It’s time for the federal government to rethink Canada’s corporate tax regime, the International Monetary Fund (IMF) says in its review of Canada published on Monday.

Although the domestic economy continues to perform well, it’s facing challenges, the review says, including concerns about the outcome of NAFTA negotiations, and the impact of the recent U.S tax reforms.

“Near-term growth will be supported by higher oil prices and strong U.S. growth, but weak productivity continues to weigh on longer-term prospects,” the review states. “The current favorable economic environment presents an opportunity to rebuild policy buffers, and forge ahead with structural reforms to boost Canada’s global competitiveness.”

Canada’s real gross domestic product grew by 3% in 2017, but that is projected to slow to 2.1% in 2018 and to 2.0% in 2019. In the longer term, Canada’s growth potential is expected to decline to 1.75%, well below its historical average, the IMF review says, citing weak competitiveness, sluggish labour productivity growth, and population aging as the limiting factors.

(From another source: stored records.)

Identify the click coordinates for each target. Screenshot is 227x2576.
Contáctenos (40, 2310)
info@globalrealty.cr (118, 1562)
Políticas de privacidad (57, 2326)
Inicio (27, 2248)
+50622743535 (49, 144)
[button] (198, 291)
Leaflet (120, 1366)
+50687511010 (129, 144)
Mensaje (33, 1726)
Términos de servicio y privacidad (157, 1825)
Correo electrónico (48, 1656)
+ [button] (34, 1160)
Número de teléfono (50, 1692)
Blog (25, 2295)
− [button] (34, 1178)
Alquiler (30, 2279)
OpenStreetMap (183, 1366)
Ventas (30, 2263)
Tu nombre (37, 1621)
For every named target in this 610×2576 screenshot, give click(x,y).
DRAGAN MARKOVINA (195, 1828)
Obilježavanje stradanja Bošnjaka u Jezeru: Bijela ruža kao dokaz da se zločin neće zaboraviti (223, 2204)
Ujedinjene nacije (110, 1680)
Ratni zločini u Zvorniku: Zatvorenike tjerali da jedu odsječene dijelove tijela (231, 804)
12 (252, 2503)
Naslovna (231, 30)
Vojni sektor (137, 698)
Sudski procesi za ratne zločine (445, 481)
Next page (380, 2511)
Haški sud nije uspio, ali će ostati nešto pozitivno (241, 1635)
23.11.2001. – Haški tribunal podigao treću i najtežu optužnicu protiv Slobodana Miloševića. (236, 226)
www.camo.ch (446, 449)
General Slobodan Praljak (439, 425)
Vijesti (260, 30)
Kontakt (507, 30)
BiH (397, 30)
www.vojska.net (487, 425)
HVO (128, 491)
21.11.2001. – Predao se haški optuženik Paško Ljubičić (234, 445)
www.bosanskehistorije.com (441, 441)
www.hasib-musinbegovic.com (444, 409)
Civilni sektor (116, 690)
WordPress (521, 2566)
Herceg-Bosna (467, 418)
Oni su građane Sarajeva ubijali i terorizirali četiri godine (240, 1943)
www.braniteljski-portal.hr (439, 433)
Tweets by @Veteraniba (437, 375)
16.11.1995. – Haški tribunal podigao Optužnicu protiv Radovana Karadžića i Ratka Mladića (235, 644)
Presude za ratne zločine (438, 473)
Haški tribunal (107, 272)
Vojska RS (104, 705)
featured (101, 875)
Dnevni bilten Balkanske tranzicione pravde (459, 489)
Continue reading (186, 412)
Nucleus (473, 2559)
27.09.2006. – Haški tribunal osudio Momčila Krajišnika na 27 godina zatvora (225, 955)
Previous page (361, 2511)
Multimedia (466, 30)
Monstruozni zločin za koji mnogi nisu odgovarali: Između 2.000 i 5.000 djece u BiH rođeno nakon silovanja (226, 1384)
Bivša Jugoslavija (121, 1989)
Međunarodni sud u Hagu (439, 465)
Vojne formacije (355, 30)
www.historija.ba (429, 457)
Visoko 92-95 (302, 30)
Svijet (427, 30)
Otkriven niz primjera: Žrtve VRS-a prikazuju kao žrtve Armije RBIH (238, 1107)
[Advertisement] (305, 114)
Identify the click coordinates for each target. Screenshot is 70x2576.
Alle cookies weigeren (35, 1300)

To address these concerns, “It is time for a careful rethink of corporate taxation to improve efficiency and preserve Canada’s position in a rapidly changing international tax environment,” the review states.

The IMF recommends that the federal government should consider whether to adopt incremental changes, such as introducing a more generous capital cost allowance, or to embrace more radical options, such as moving to some form of rent tax at the corporate level.

“Any changes should be implemented in a fiscally responsible way, including appropriate revenue-raising measures, and bearing in mind that corporate taxation is only one of several important determinants of business investment,” the review states.

In the meantime, the priority for fiscal policy should be rebuilding buffers while the economy remains relatively robust.

States the IMF review: “Provinces, especially those that are running high deficits or debt, should restore fiscal discipline and take the lead in implementing more ambitious fiscal adjustments. At the federal level, the overall size of the planned adjustment is appropriate, but it could be frontloaded to build buffers faster.”

Monetary policy should also be tightened gradually, the IMF says. It recommends that federal policymakers remain vigilant when it comes to housing market-related financial sector risk.

The banking system “is heavily exposed to household and corporate debt,” and “risks to financial stability and growth could emerge, if the house price correction is accompanied by a rise in unemployment and sharp contraction in private consumption,” the review warns.

“If housing vulnerabilities continue to rise, new lending by banks should be subject to loan-to-income limits,” the IMF review states.

“At the same time, co-ordinated monitoring between federal and provincial regulators are required to mitigate other potential and emerging risks to financial stability, including the increasing use of home-equity lines of credit, the rise of less regulated mortgage lending, and the rapid growth in exchange-traded funds.”